Re: Lua interpreter and Lua files encoding
[
Date Prev][
Date Next][
Thread Prev][
Thread Next]
[
Date Index]
[
Thread Index]
- Subject: Re: Lua interpreter and Lua files encoding
- From: Peter Odding <peter@...>
- Date: 2011年1月06日 11:45:43 +0100
Anyway, is this only an implementation artifact? Or is something that
will last? In this latter case a mention in the reference manual could
be useful, since utf8 is very common nowadays and generating utf8 files
using Lua, _without specialized libraries_ and without the hassle of
encoding literals with escape sequence, is really a useful!
The Lua 5.1 reference manual defines that "strings in Lua can contain
any 8-bit value" but it doesn't guarantee the same for literal strings
embedded in Lua source code. So if you really want to guarantee
compatibility with different Lua implementations (e.g. LuaJIT, Kahlua,
luaj, Jill, LuaCLR, LuaToCee, the list* goes on for quite a while..)

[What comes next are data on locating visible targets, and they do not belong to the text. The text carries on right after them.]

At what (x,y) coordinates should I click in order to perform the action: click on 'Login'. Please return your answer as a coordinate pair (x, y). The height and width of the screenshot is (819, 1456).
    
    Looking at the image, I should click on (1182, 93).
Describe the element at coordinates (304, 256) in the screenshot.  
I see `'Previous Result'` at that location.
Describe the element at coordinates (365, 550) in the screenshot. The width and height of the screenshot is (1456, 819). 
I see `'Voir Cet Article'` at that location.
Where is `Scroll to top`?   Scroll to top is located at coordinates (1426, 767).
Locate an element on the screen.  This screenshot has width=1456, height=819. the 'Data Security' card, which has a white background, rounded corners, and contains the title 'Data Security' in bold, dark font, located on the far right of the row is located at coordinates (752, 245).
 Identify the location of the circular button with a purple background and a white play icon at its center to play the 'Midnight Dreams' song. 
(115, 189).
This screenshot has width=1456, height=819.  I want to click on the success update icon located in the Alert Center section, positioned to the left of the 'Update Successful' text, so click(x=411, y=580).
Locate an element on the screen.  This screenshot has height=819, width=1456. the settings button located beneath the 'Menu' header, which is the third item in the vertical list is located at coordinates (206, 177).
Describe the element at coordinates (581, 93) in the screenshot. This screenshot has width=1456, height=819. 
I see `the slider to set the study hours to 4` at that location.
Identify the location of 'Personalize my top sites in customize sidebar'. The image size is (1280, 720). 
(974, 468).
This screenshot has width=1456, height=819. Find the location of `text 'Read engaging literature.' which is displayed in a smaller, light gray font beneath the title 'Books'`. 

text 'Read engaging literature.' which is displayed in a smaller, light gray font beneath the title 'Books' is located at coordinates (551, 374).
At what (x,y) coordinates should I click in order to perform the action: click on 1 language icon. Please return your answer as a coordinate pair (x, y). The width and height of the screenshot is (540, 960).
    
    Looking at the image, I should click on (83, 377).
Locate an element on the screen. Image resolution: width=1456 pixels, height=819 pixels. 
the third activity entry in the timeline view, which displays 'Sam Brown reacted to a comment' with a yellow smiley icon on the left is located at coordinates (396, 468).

then it might be wise to encode UTF-8 string literals using escape
sequences. On the other hand, the end of line normalization mentioned
earlier should never corrupt valid UTF-8 sequences because UTF-8 was
specifically designed to be compatible with ASCII.
I don't think the Lua reference manual should mention UTF-8 unless it
will guarantee that string literals with UTF-8 contents are passed
through unharmed. However the writing in the Lua reference manual is
generally quite conservative. I think one of the reasons for this is to
ease the implementation of Lua on a range of platforms with different
characteristics.
- Peter Odding
* http://lua-users.org/wiki/LuaImplementations
PS. Given the above I don't see how you would need "specialized
libraries" to generate Lua source code containing literal strings with
UTF-8 using escape sequences, i.e. the following should suffice to
output such string literals:
function encode_literal(s)
return '"' .. s:gsub('[^A-Za-z0-9 ]', function(c)
return ('\\%d'):format(c:byte())
end) .. '"'
end
print(encode_literal 'Ångström')